Lithuania. Basketball as Resistance against Oppression
“In Siberia we built a regulation basketball court. Basketball allowed us to have dignity, to retain our sense of humanity. How did I survive? Basketball. It gave me a lot. They didn’t bury me.” These are the words of Juozas Butrimas, a Siberian Gulag survivor from the 1950s.
The whole sports club Zalgiris in Kaunas was falsely accused of participating in anti-Soviet, Lithuanian resistance organization and most of them were deported in the Siberian cold.
In the wake of the Eurobasket final, Lithuania vs. France, let me just recommend once more the 2012 documentary “The Other Dream Team” where director Marius Markevicius documents the Soviet occupation tragedy hooked to the sportive tradition of Lithuanian hoops. All four Baltic stars of the USSR Olympic team from 1988 and pillars of the Barcelona ’92 bronze medal glory had numerous family members deported.

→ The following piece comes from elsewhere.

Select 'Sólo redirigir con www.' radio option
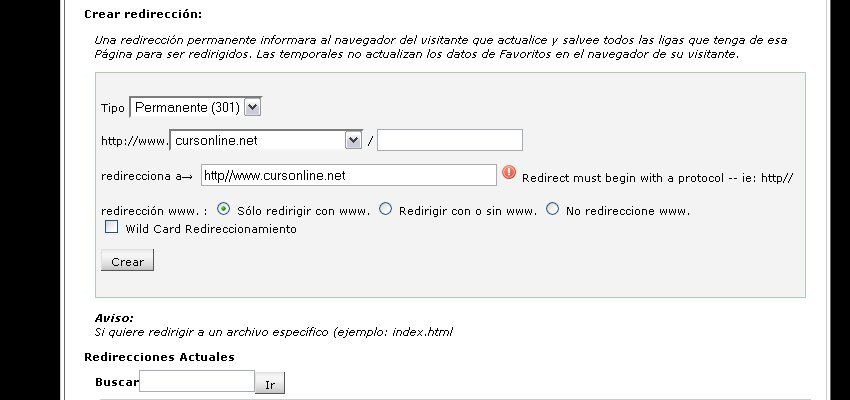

The fantastic story of Sarunas Marciulionis, Arvydas Sabonis, Rimas Kurtinaitis and Valdemaras Chomicius is not merely culminating with hoping on the podium at the Olympics in Barcelona, but it has a background of a long resistance against communism and Soviet occupation. Whilst in the ’70s and ’80s the scene was occupied by the terrible duel between KGB harassed Zalgiris Kaunas, the Baltic ‘David’, and Spartak Moscow, the Soviet ‘Goliath’, in the ’50s the real heroism of basketball is being forged.
In the heart of the most oppressive empire in history, surrounded by the most unfriendly environment, Lithuanians were also resisting through basketball until they broke away from the red empire triggering its collapse. The story culminates with the image of the bronze medalists in tie-dyed Grateful Dead tee-shirts, however the core of it lies in fighting evil and keeping dignity. As a follow up, the documentary proposes a bright future for the ’92 born rookie Valanciunas, drafted for the Toronto Raptors and center in today’s Lithuanian national team.